Pretraining has a meaning stated in the original paper (stated at the top of current notebook). In a few words, this is a training of item-based AutoEncoder adapted for collaborative filtering.

In [None]:
class GLocalKPre(pl.LightningModule):
    def __init__(
        self,
        n_hid,
        n_dim,
        n_layers,
        lambda_2,  # l2 regularisation
        lambda_s,
        iter_p,  # optimisation
        n_u,
        lr: float = 0.1,
        trial: Optional[optuna.trial.Trial] = None,
        optim: Optional[str] = "lbfgs",
        scheduler: Optional[str] = "none",
        **kwargs,
    ):
        super().__init__()
        self.save_hyperparameters()

        self.iter_p = iter_p

        self.local_kernel = LocalKernel(
            n_layers, n_u, n_hid, n_dim, torch.sigmoid, lambda_s, lambda_2
        )
        self.lr = lr
        self.trial = trial
        self.optim = optim
        self.scheduler = scheduler

    def forward(self, x):
        return self.local_kernel(x)

    def training_step(self, batch, batch_idx):
        _, _, train_r, train_m, _, _ = batch

        pred_p, reg_losses = self(train_r)

        # L2 loss
        diff = train_m * (train_r - pred_p)
        sqE = torch.sum(diff**2) / 2
        loss_p = sqE + reg_losses

        return loss_p

    def validation_step(self, batch, batch_idx):
        _, _, train_r, train_m, test_r, test_m = batch

        pred_p, _ = self(train_r)

        error_train = (
            train_m * (torch.clip(pred_p, 1.0, 5.0) - train_r) ** 2
        ).sum() / torch.sum(train_m)
        train_rmse = torch.sqrt(error_train)

        error = (
            test_m * (torch.clip(pred_p, 1.0, 5.0) - test_r) ** 2
        ).sum() / torch.sum(test_m)
        test_rmse = torch.sqrt(error)

        self.log("pre_train_rmse", train_rmse)
        self.log("pre_test_rmse", test_rmse)
        if self.trial is not None:
            self.trial.report(test_rmse.item(), step=self.global_step)

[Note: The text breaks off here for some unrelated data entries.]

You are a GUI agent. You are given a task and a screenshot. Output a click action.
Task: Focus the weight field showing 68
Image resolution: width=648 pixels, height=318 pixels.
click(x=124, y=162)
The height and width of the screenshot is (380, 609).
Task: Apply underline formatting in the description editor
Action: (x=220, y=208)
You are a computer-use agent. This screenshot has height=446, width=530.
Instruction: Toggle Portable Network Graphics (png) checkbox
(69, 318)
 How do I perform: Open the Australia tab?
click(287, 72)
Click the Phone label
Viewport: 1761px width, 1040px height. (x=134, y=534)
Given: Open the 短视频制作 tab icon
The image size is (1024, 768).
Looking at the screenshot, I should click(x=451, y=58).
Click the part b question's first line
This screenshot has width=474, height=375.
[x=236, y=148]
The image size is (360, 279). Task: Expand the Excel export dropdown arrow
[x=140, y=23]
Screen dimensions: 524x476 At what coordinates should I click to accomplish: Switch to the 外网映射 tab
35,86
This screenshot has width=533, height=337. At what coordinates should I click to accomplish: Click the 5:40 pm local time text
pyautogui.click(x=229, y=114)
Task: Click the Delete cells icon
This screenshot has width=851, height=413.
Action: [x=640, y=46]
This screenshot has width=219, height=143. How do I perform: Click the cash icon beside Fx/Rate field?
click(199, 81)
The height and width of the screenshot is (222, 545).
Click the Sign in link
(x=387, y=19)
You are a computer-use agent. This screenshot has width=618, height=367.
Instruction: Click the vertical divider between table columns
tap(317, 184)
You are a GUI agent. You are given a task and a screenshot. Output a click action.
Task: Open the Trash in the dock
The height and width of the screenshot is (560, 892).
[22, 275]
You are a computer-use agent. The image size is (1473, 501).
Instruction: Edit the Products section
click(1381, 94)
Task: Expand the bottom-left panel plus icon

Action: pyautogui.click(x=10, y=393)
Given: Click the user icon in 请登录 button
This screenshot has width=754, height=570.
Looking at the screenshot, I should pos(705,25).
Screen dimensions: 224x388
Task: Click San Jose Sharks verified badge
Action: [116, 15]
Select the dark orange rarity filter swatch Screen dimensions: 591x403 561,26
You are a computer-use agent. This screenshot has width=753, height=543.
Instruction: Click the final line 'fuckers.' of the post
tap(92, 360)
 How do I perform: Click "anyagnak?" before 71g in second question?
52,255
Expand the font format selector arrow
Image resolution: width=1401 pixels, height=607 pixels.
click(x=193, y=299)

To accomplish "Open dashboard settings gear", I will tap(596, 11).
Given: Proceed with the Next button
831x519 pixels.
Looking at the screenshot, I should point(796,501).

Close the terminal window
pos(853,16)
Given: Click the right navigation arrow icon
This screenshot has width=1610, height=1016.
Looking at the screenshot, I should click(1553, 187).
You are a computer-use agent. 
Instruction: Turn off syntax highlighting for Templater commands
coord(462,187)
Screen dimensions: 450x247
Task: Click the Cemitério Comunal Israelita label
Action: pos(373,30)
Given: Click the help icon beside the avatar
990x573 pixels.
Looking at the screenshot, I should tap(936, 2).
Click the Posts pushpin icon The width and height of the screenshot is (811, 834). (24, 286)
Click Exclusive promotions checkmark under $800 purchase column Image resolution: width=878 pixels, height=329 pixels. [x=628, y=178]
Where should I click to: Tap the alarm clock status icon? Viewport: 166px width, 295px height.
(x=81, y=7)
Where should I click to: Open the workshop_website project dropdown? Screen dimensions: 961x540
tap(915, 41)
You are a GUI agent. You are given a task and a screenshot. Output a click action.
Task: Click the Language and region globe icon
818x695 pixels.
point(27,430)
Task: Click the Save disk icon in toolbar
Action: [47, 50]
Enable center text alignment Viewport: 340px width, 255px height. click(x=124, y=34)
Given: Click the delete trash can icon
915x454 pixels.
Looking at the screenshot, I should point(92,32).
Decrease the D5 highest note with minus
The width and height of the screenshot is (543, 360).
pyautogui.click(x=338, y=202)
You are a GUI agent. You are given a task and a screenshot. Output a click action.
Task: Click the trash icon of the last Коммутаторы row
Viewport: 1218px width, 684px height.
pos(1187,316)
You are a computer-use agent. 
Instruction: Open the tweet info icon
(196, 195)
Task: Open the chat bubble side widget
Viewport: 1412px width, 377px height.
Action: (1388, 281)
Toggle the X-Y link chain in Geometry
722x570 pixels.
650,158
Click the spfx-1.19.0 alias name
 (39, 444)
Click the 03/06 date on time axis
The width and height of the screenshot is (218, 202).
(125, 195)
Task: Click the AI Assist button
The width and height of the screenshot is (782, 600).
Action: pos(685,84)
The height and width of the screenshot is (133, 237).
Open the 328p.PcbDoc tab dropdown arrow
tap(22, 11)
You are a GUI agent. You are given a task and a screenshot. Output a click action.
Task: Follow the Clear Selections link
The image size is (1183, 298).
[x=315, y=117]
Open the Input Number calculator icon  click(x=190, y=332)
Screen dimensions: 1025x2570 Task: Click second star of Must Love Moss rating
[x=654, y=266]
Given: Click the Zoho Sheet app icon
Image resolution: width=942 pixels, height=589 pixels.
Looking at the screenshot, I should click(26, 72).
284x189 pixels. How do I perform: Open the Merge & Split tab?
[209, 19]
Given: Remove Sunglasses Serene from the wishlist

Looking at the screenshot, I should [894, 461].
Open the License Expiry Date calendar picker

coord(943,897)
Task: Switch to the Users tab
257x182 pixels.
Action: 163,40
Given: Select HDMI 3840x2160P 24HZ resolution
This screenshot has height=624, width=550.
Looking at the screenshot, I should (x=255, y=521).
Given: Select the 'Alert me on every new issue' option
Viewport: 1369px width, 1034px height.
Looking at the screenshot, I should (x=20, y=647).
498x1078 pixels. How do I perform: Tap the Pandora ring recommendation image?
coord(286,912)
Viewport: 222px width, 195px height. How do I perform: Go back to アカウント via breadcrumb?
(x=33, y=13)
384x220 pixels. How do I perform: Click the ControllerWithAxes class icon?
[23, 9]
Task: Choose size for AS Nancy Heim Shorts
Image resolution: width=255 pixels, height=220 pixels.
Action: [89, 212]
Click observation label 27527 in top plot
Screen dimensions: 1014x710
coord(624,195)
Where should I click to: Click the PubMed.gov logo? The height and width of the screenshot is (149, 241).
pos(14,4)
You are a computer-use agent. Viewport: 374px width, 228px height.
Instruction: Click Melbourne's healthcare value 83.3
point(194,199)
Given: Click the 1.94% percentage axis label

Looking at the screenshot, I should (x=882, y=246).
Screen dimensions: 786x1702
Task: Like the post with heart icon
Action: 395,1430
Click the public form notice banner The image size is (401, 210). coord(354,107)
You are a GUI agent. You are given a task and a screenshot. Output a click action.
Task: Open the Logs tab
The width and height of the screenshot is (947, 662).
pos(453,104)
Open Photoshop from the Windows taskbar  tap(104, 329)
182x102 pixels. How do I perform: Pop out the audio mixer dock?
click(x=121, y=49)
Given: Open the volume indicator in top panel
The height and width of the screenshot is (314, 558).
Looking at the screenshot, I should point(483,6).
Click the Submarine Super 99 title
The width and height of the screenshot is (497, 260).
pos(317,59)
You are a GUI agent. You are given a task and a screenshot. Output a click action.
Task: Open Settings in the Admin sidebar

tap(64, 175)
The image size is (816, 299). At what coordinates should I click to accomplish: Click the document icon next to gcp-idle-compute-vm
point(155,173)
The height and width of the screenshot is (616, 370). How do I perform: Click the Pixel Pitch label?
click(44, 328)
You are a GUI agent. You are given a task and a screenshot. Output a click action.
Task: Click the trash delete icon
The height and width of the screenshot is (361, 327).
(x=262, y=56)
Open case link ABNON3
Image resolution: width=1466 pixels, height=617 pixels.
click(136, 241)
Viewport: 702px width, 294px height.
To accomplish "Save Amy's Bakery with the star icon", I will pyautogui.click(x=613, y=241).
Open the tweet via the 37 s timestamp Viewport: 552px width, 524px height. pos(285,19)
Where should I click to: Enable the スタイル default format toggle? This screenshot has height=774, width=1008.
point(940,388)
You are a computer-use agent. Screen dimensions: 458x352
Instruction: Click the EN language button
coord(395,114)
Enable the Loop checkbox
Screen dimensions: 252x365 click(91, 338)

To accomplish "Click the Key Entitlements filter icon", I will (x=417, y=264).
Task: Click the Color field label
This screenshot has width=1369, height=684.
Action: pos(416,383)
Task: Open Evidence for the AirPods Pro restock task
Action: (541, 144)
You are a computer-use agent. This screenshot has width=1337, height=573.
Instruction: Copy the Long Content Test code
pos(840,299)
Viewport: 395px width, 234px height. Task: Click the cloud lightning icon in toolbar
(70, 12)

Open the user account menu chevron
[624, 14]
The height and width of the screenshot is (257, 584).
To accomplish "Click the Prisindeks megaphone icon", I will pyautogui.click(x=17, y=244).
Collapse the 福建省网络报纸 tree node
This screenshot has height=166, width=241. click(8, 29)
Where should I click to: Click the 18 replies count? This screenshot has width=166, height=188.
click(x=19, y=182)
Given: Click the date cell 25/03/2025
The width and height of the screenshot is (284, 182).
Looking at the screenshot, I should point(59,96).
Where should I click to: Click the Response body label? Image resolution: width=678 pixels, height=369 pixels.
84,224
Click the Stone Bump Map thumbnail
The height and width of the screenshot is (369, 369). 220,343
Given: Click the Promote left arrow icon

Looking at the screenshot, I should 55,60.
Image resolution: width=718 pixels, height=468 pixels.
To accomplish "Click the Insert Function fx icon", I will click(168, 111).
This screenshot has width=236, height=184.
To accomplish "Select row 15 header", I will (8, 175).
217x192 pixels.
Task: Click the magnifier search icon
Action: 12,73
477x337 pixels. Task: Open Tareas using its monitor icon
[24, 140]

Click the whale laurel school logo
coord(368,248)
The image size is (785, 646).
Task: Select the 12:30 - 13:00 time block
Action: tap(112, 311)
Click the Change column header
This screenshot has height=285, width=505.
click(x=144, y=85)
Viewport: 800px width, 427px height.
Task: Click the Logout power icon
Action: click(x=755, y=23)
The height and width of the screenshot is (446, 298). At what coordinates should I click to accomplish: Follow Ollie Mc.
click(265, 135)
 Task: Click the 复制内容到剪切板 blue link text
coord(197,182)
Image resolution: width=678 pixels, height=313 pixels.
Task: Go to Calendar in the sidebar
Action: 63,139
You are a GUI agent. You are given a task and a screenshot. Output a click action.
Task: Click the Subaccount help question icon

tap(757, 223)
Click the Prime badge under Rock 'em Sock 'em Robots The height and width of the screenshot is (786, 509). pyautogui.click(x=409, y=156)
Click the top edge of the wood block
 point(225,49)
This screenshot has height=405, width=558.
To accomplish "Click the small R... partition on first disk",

    def configure_optimizers(self):
        if self.optim == "adam":
            optimizer = torch.optim.AdamW(self.local_kernel.parameters(), lr=self.lr)
        elif self.optim == "lbfgs":
            optimizer = torch.optim.LBFGS(
                self.local_kernel.parameters(),
                max_iter=self.iter_p,
                history_size=10,
                lr=self.lr,
            )
        elif self.optim == "sgd":
            optimizer = torch.optim.SGD(self.local_kernel.parameters(), lr=self.lr)
        else:
            raise ValueError(
                "Only adam, lbfgs, and sgd options are possible for optimizer."
            )

        if self.scheduler == "exponential":
            scheduler = torch.optim.lr_scheduler.ExponentialLR(
                optimizer=optimizer, gamma=0.995
            )
        elif self.scheduler == "reducelronplateau":
            scheduler = torch.optim.lr_scheduler.ReduceLROnPlateau(
                optimizer, patience=4, factor=0.5, min_lr=1e-3
            )
        elif self.scheduler == "none":
            return optimizer
        else:
            raise ValueError(f"Unkown lr scheduler: {self.scheduler}")

        return {
            "optimizer": optimizer,
            "lr_scheduler": {"scheduler": scheduler, "monitor": "pre_test_rmse"},
        }

### Class for GLocal Kernel Fine-tuning

Fine-tuning is the stage after Pre-training, again has meaning stated in the paper provided at the top of this notebook. In a few words, we fine-tune the pre-trained auto encoder with the rating matrix, produced by the global convolutional kernel.

In [None]:
class GLocalKFine(pl.LightningModule):
    def __init__(
        self,
        gk_size,
        iter_f,
        dot_scale,
        n_m,
        local_kernel_checkpoint,
        lr: float = 0.1,
        trial: Optional[optuna.trial.Trial] = None,
        optim: Optional[str] = "lbfgs",
        scheduler: Optional[str] = "none",
        *args,
        **kwargs,
    ):
        super().__init__()
        self.save_hyperparameters()

        self.iter_f = iter_f

        self.local_kernel = GLocalKPre.load_from_checkpoint(local_kernel_checkpoint)
        self.local_kernel.mode = "train"

        self.global_kernel = GlobalKernel(n_m, gk_size, dot_scale)
        self.lr = lr
        self.trial = trial
        self.optim = optim
        self.scheduler = scheduler

    def forward(self, x):
        y_dash, _ = self.local_kernel(x)

        gk = self.global_kernel(y_dash)
        y_hat = global_conv(x, gk)

        y, _ = self.local_kernel(y_hat)

        return y

    def training_step(self, batch, batch_idx):
        _, _, train_r, train_m, _, _ = batch

        y_dash, _ = self.local_kernel(train_r)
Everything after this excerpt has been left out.